Monday, Oct. 22, 2001

A Gift of War

By J.F.O. McAllister

Tony Blair strides back from first class on a chartered flight from Cairo to London, lugging a large, scuffed red leather box of the sort that has held papers for British Cabinet ministers since the days of Gladstone. He is wearing a pair of khakis and a white shirt with the top two buttons undone, revealing a surprisingly buff chest (his aides won't confirm that he pumps iron, just that he plays a lot of tennis). He delivers the box to a secretary and joshes easily with a communications technician. Already this day he has been in Oman and Egypt, where he met with President Hosni Mubarak, given two press conferences in which his thoughts flowed in fluent paragraphs, and scrawled his instructions on all the memos in that red box. His armed forces are fighting the Taliban, the only ones to join the U.S. so far. Since Sept. 11, he has zoomed to Europe, Pakistan, India, Russia, the U.S. and the Middle East to invigorate the anti-bin Laden coalition. And he has recalled Parliament three times. Yet the British Prime Minister looks relaxed, serene--not happy, but confident, a man in full.

Clutching a coffee cup, he agrees with my calculation that it took him about half an hour to settle Britain's strategy after he received news of the Sept. 11 attacks: stand "shoulder to shoulder" with the U.S. to build a big coalition against terror, one that would include armed force. "I saw it in very simple, clear terms. I don't really see how you can see it any differently." The horror of the attack meant that the U.S. "would put its entire strength into dealing with the perpetrators." It would either "be left to do it on its own, or do it with other people." He concluded that "if the rest of the world gets with America, it's not just the right thing to do, it's the healthy"--meaning politically savvy--"thing to do." Blair is transfixed by the opportunities in this crisis. "This is a moment to seize," he said in a recent speech. "The kaleidoscope has been shaken. Soon [the pieces] will settle again. Before they do, let us re-order this world around us."

At first George W. Bush was wary of Blair, a socialist who had been Bill Clinton's soul mate. But the U.S. President judges people quickly and bluntly, and from their first meeting at Camp David last February, Bush aides confirm, his gut told him he liked Blair. There they had a long conversation about the Russian President, Vladimir Putin, whom Bush dismissed with "once a KGB man, always a KGB man." Blair had invested a lot of time getting to know Putin. He thought he was seriously trying to change Russia and suggested that Bush take a second look--which he did. (That has paid off enormously in terms of Putin's support since Sept. 11.) A White House aide gives Blair the ultimate Bush accolade: "He has really delivered." For his part, Blair says he finds Bush "extraordinarily focused. He will make up his mind but also listens to other minds." That view has helped convince Europeans that Bush may not be the bumpkin they first thought.

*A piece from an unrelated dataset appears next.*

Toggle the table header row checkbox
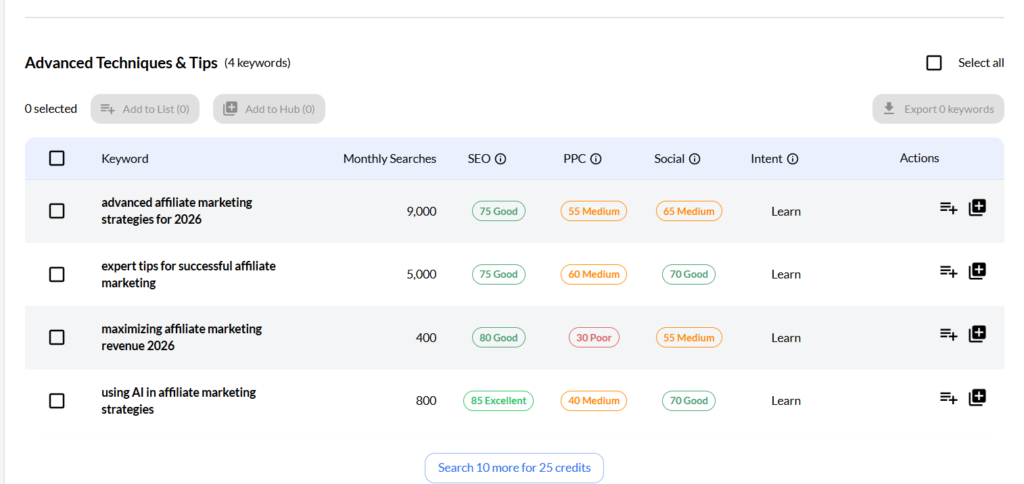 (57, 158)
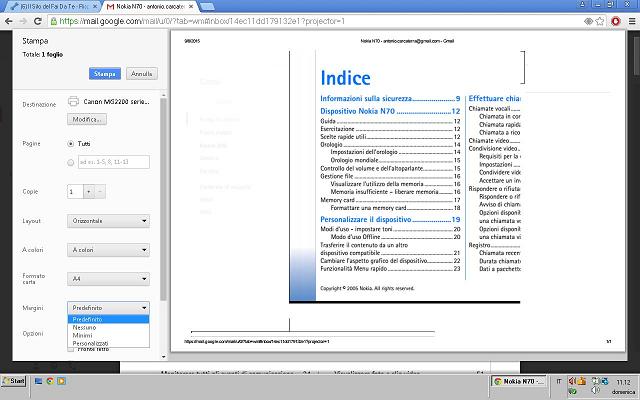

The paradox is that standing so close to Bush has given Blair a lot of running room. Flying to the U.S. on Sept. 20, he phoned Iran's President Mohammed Khatami to explore whether Iran might join the antiterror coalition and worked out a deal to send his Foreign Secretary, Jack Straw, to Tehran; then he uncorked the plan to Bush over dinner. Bush was surprised, but immediately suggested that Straw tell the Iranians they could have a new relationship with Washington if they renounced terror. Blair knows from his travels that many Arabs who disdain Osama bin Laden's terror nevertheless distrust America; accordingly he has pressed for bountiful long-term international aid to Afghanistan, and last week made news by promising a quick push for Israeli-Palestinian peace. None of this directly contradicts Bush's own views. But by staying half a step ahead of the American juggernaut, Blair can keep nudging it in the direction of sustained diplomatic involvement in a messy world--something George Bush shied away from before Sept. 11.

It's a nimble performance, helped by the fact that few burdens weigh him down. Blair faces scant political opposition; his staff is a tiny band of veterans; and his campaign to win hearts and minds around the world, including instant rebuttals of bin Laden on Arab TV, follows a groove worn deep in the relentless political campaigns of New Labour. Britons wonder if "President Blair" is getting so engrossed in global architecture that he'll flub his promise to fix rotten schools and hospitals at home. But the mounting complaints before Sept. 11 about his sanctimony, slickness and control freakery have been smothered in an 88% approval rating for his leadership in the crisis. Both he and Bush have discovered a strange gift of war: the chance to reshape not only the world but their own futures.